Ausgabe vom 11. März 2013

Innsbruck (OTS) - Heinz-Christian Strache und seine FPÖ hatten sieben Jahre lang keine Wahlen verloren - bis zum Sonntag vor einer Woche in Niederösterreich und Kärnten. Den Umgang mit Niederlagen muss Strache aber erst wieder lernen.

Heinz-Christian Strache hat mit seiner FPÖ schon schwere Zeiten durchgemacht. Als er die Partei im Frühjahr 2005 übernahm, schienen die Blauen am Ende. Jörg Haider und sein BZÖ nahmen fast den ganzen Parlamentsklub mit, die Schulden ließen sie zurück.
Die Landesorganisationen - außer Kärnten - hielten aber den Blauen die Treue. Und schon bei der Nationalratswahl 2006 konnten die Freiheitlichen trotz der neuen Konkurrenz im rechten Lager ihr Ergebnis von 2002 sogar leicht ausbauen - und von da an gab es nur noch Wahlsiege. Ein Minus wie in Kärnten und Niederösterreich gab es seither nie.
Und die Reaktion auf die Niederlagen? Die Blauen, die so gerne anders wären, machen es wie die von ihnen sonst so bekämpften "Altparteien". Rücktritte, um damit die Verantwortung für die Niederlage zu übernehmen?
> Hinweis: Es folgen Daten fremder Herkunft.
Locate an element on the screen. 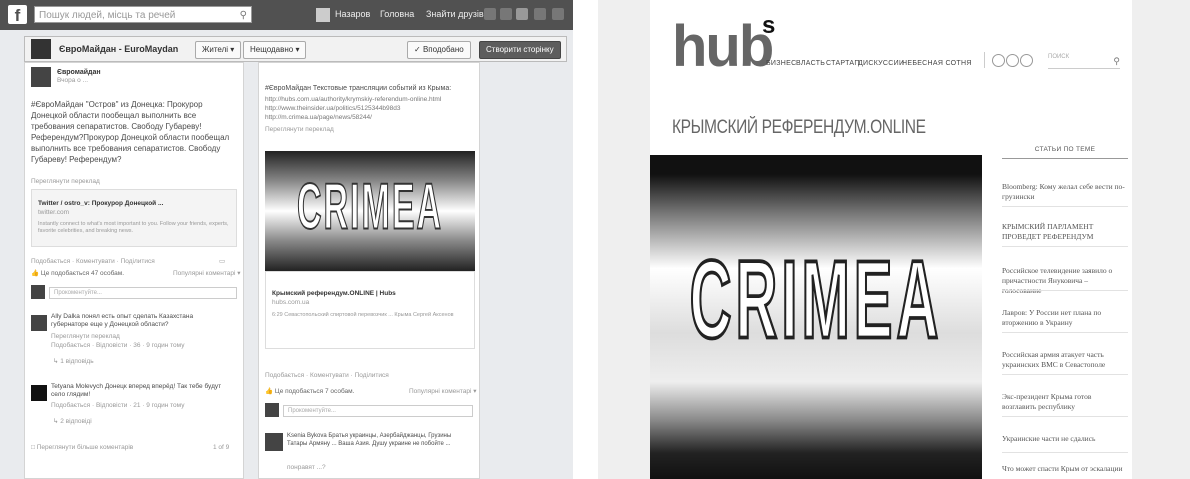  like-count-text: Це подобається 7 особам. is located at coordinates (314, 392).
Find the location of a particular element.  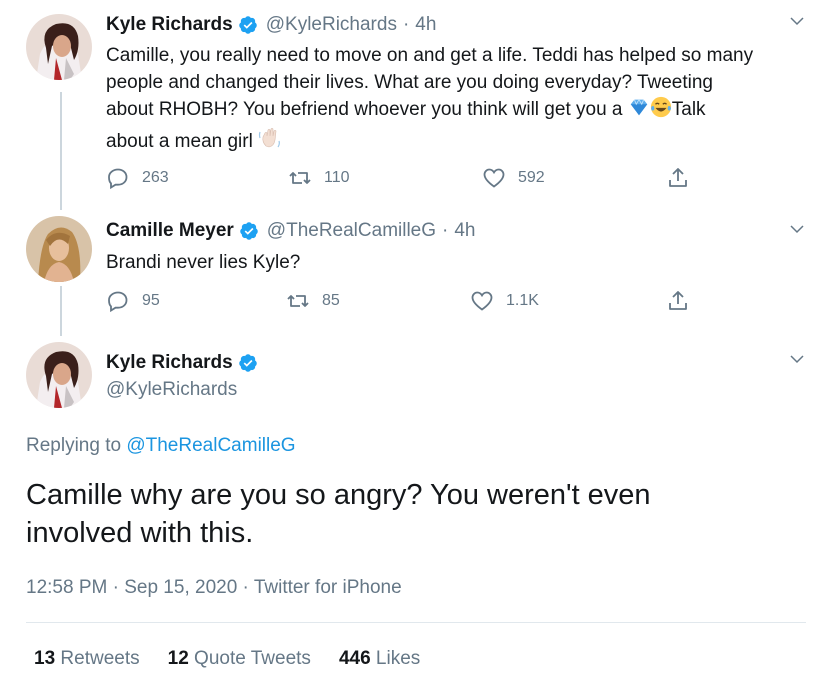

reply-button: 263 is located at coordinates (138, 178).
Bestenfalls in Kärnten - und auch das nur halbherzig.
Aber in Niederösterreich darf Barbara Rosenkranz vorerst Parteiobfrau bleiben, obwohl Strache persönlich ihr den Abgang nahegelegt hatte. Rosenkranz habe einen angriffigen Geschäftsführer zur Seite gestellt bekommen, mehr sei mangels personeller Alternativen nicht möglich gewesen, wird in der Parteizentrale beteuert - ein Eingeständnis einer dünnen Personaldecke und mangelnden Durchsetzungsvermögens, angesichts dessen der Führungsanspruch für die Nationalratswahl zur hohlen Phrase wird. Jörg Haider hat in derartigen Situationen seine "Königskobra" losgeschickt. Doch von so viel Macht kann Strache nur träumen.
Umso realer sind die Gründe für Straches Nervosität. Für einen Erfolg im Herbst braucht er gute Ergebnisse in beiden Ländern, in denen vor einer Woche gewählt wurde. In Niederösterreich, weil es so groß ist. Und in Kärnten, weil erst ein starkes Ergebnis im Süden dem Dritten Lager einen Höhenflug bescheren kann.
Mit dem Einstieg Frank Stronachs in die Politik hat Strache zudem das Monopol auf Protest und Populismus auch bundesweit verloren. Es ist jetzt möglich, "denen da oben" eins auszuwischen, ohne gleich Hetze und Ausländerfeindlichkeit unterstützen zu müssen.
Strache muss das Ruder rasch herumreißen. Schon in knapp zwei Monaten wählen Tirol und Salzburg. Setzt sich dort die Abwärtsbewegung fort, kann er sie auch bis zur Nationalratswahl im Herbst kaum stoppen. Den Umgang mit Niederlagen muss er aber erst wieder lernen.